Speaking at a media roundtable, John Hudson, National Head of Agriculture at Nedbank Commercial Banking, said that the security of energy supplies is critical – not only to provide the power needed for irrigation, operating machinery, processing, packing, and refining, but also to ensure national food security.
However, despite these challenges, the outlook for the agricultural industry for 2023 is slightly better with the expected benefit of La Niña-induced favourable weather conditions.
Hudson also said that farmers should consider diversifying their energy sources by investing in renewable energy. ‘Farmers are looking to banks to add value and address key risks in agricultural businesses. Finance can drive positive change, and in this case, renewable energy is certainly at the top of the list.’
He said that while renewable energy is not a solution in all cases, it gives farmers a great opportunity to ‘grow’ energy on their farms.
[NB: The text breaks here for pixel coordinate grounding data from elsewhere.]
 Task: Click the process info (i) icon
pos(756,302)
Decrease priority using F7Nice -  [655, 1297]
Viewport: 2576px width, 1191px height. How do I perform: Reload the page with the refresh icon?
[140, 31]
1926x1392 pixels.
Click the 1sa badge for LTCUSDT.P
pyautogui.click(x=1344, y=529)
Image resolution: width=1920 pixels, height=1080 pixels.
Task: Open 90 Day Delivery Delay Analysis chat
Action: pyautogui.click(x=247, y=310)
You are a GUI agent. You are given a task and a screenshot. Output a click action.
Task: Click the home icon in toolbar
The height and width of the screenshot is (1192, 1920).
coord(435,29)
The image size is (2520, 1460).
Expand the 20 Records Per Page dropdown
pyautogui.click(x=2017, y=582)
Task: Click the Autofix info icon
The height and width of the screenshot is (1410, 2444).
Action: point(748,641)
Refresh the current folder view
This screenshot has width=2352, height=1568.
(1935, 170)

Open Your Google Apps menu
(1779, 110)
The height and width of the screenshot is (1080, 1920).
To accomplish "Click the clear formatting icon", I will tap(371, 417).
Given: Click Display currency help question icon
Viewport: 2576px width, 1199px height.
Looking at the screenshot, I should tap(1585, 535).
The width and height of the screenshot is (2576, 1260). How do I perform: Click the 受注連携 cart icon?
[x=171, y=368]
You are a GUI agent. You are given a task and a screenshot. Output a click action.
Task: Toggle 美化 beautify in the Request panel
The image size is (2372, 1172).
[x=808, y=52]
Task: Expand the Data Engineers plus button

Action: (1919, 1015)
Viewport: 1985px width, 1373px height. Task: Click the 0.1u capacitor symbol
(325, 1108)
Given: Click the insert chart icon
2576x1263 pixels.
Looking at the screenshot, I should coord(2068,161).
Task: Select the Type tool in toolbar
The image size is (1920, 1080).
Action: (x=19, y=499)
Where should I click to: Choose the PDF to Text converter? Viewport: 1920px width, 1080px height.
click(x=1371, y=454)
Some farmers are producing energy for their personal use, while others are already generating enough energy to feed into their local or the national grid.
Wandile Sihlobo, Chief Economist of the Agricultural Business Chamber of South Africa, said that consumer food price inflation could slightly soften from the elevated levels of 9,5% in 2022, in line with agricultural commodity prices that are cooling off globally. Still, electricity prices and the pressure on farmers and the entire food, fibre and beverage value chain remain upside risks for inflation in the foreseeable future.
Sihlobo noted that in the rainfed agricultural areas, the season has been progressing well. ‘The good rainy season that we have had so far is encouraging. Tractor sales at the end of 2022 were at 9 184 units, up by 17% from the previous year, and shows that farmers are investing in movable assets with confidence. But there is a concern about load-shedding for farmers who depend on irrigation’.
Sihlobo also spoke about the challenges that the agribusiness sector faces due to deteriorating municipal service delivery, which is increasing the cost of doing business and impacting the reallocation of investments that should be channelled towards agribusiness activities to maintain the infrastructure. Progress regarding implementing agricultural regulatory reforms is slow, and Sihlobo suggested that Act 36 of 1947 regarding fertilisers, animal feeds and agricultural and stock remedies be reviewed.
‘The launch of the Agricultural Development and Land Reform Agency will hopefully unlock land redistribution. There is potentially over 2,0 million hectares of arable land that could boost agricultural output,’ said Sihlobo.
Meanwhile, Zhann Meyer, Head of Agricultural Commodities at Nedbank Corporate and Investment Banking, said to achieve a sustainable agricultural sector, financial institutions must be closely aligned with the United Nations Sustainable Development Goals, which call for zero hunger, food security and sustainable agriculture, as well as responsible consumption and production.
He looked at agricultural finance with a focus on blended finance, which could positively contribute to the sector’s growth, and service the needs of new-entrant farmers. He emphasised the importance of banks being flexible and supporting farmers by helping them structure cash flow, as well as understanding the importance of implementing the right debt instruments, combined with working capital needs, to facilitate long-term sustainable growth. ‘Financial institutions need to depart from conventional collateral and consider taking leases as security, integrating finance products into the value chain and securing offtake contracts as part of the repayment profile’, said Meyer.